**What is being asked:** Please repeat, exactly as written, every line from the one containing "Where should I click to: Click" through the last line of the records, both included, and leave out any pictures.

**Given data:**
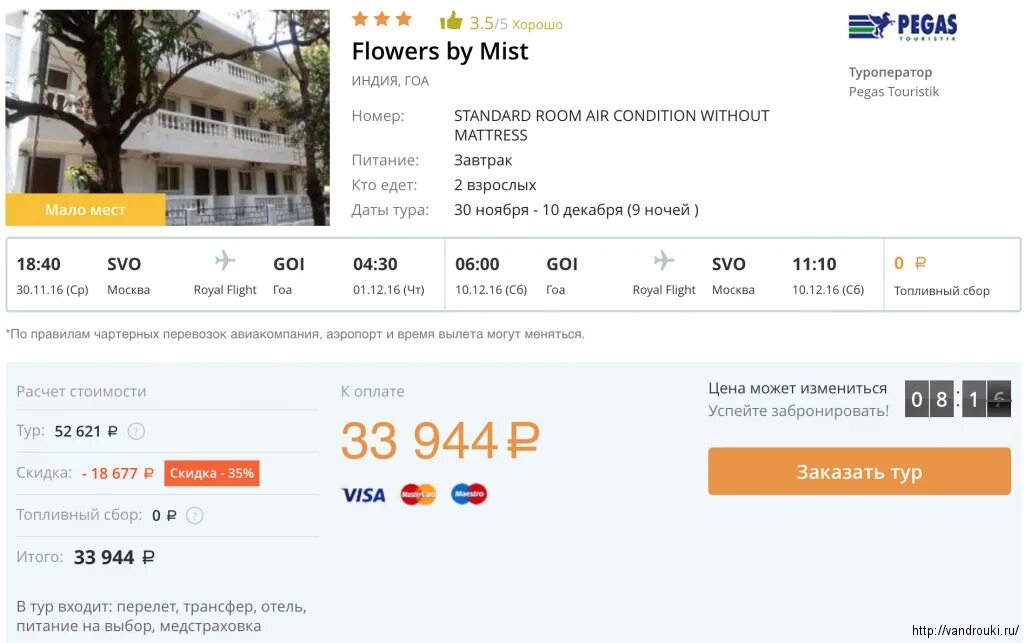Click the Скидка -35% discount badge

coord(212,473)
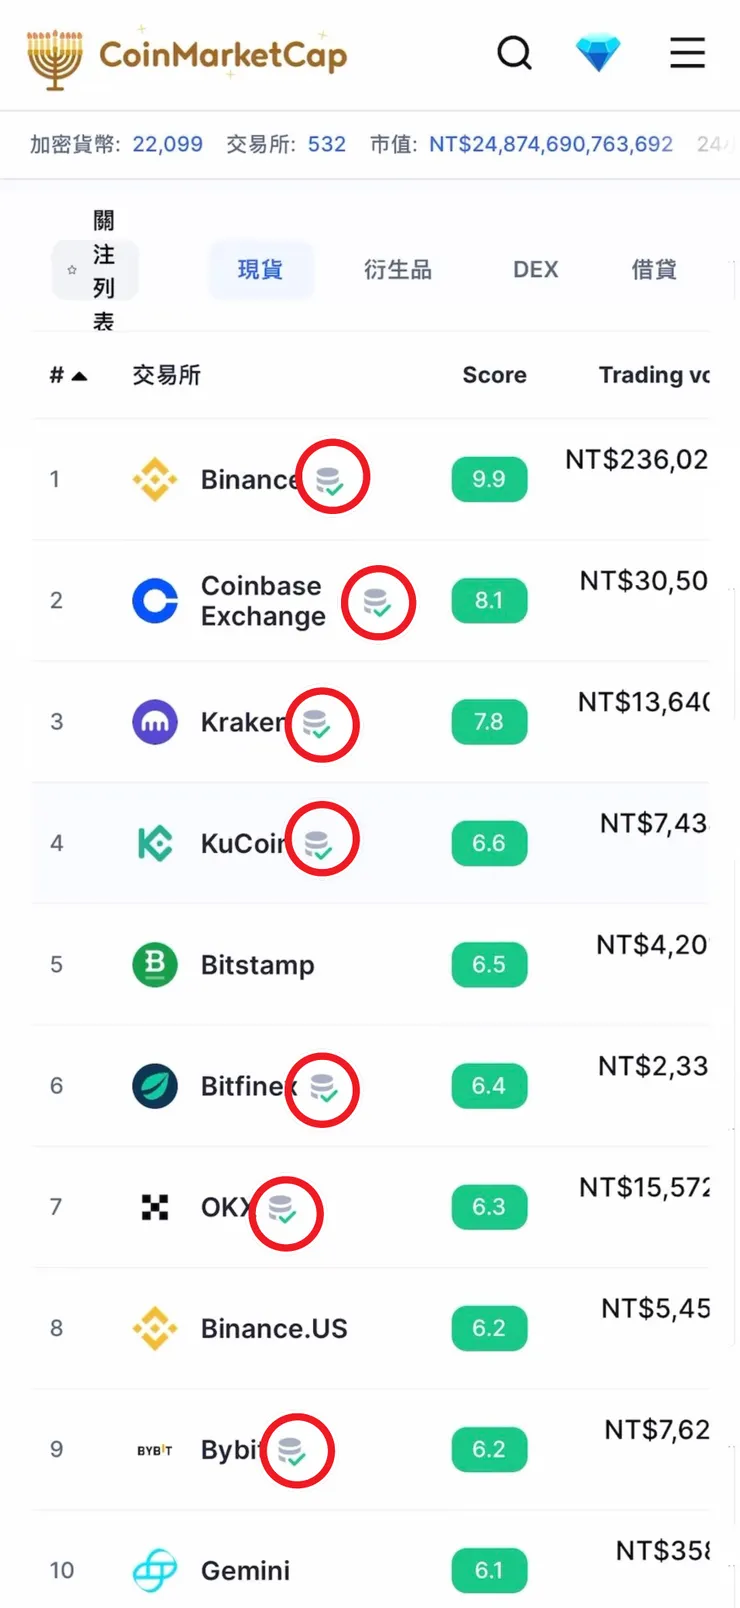Click Binance's green 9.9 score badge

click(x=489, y=479)
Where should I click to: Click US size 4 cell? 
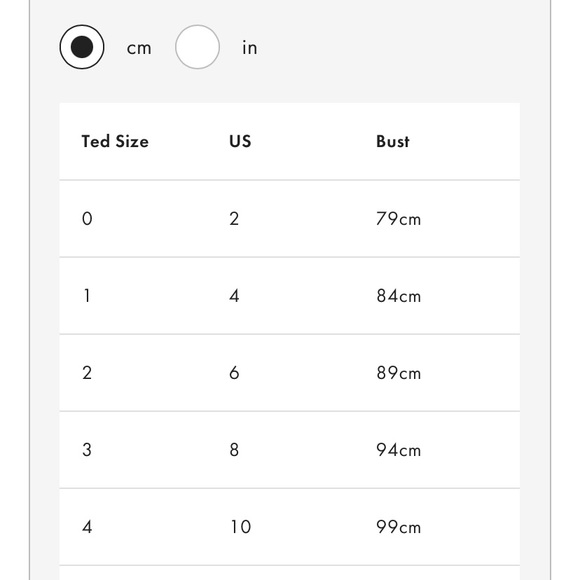234,296
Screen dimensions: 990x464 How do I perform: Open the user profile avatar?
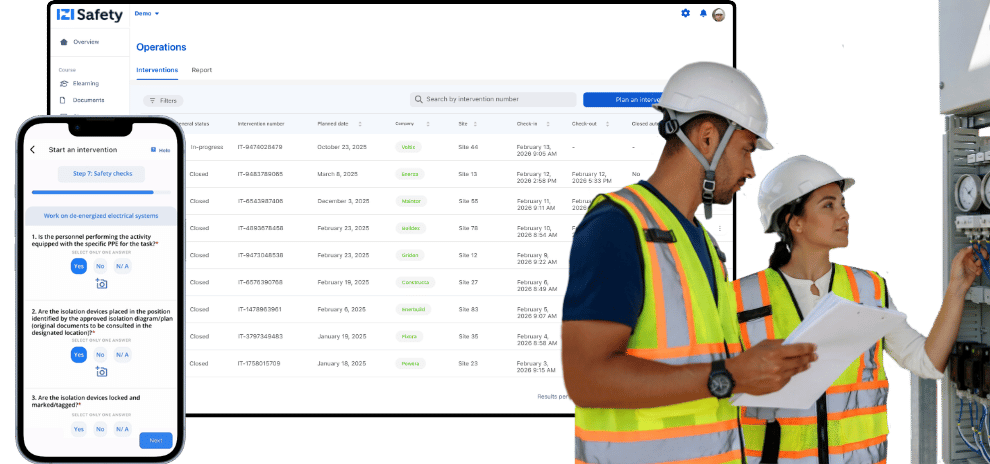(x=718, y=14)
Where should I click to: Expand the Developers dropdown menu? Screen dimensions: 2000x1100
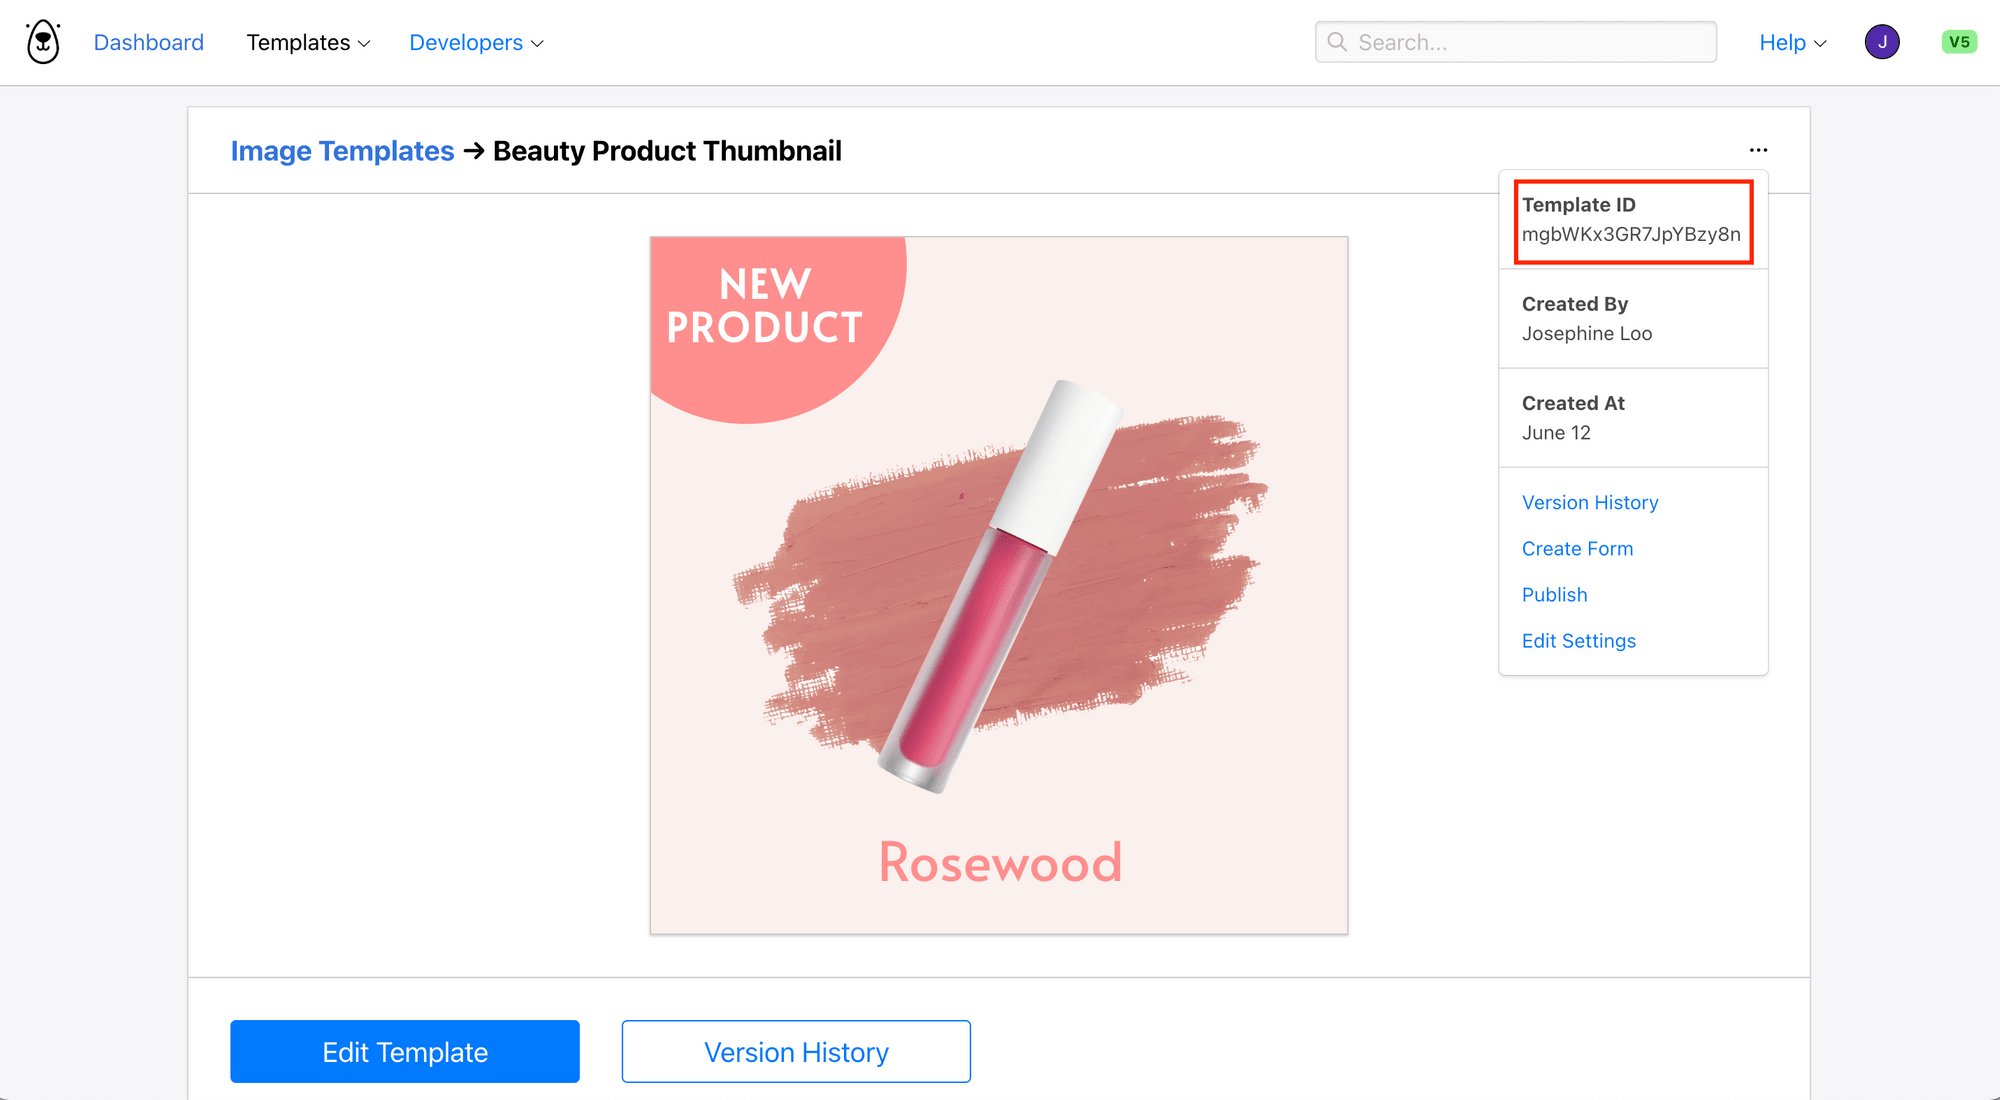pyautogui.click(x=476, y=43)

**Answer:**
Where should I click to: Click US size 4 cell? 
234,296
Screen dimensions: 990x464 How do I perform: Open the user profile avatar?
(x=718, y=14)
Where should I click to: Expand the Developers dropdown menu? Screen dimensions: 2000x1100
pyautogui.click(x=476, y=43)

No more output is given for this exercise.